• [SOURCE INFORMATION]:
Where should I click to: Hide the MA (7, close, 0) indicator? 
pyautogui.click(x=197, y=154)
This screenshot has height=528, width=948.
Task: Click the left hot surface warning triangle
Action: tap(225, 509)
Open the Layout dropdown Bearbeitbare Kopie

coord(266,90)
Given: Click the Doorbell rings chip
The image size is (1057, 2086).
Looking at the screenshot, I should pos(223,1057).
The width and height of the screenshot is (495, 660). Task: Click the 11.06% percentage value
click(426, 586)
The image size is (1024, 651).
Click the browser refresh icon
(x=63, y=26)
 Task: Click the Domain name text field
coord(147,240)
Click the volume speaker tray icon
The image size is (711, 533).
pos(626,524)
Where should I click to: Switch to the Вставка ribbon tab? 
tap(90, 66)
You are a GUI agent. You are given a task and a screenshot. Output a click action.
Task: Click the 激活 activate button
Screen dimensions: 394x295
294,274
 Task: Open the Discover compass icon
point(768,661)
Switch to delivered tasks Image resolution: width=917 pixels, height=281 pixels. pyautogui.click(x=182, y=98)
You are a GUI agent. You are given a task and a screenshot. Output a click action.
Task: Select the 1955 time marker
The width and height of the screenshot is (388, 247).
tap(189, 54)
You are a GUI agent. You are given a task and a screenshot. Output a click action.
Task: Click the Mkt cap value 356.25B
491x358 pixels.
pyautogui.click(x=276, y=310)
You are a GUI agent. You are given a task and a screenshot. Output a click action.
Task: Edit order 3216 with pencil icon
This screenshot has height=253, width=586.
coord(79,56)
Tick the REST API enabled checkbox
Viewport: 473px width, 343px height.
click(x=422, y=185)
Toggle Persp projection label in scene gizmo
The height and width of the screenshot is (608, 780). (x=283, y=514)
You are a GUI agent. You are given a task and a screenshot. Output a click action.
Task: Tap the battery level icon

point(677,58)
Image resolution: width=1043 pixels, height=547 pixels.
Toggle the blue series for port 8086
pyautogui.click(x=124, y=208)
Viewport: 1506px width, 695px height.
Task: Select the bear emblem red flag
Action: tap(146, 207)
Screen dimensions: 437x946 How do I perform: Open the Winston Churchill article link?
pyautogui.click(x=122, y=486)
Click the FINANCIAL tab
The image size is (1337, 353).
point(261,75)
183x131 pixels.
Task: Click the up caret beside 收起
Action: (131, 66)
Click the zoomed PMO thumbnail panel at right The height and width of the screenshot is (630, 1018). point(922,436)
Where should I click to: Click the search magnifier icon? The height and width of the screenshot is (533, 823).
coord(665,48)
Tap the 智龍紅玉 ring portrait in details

• [WORK INSTRUCTION]:
In the entries above, find each line with the word "resolution" and copy it.

• [EXERCISE ANSWER]:
Switch to delivered tasks Image resolution: width=917 pixels, height=281 pixels. pyautogui.click(x=182, y=98)
Image resolution: width=1043 pixels, height=547 pixels.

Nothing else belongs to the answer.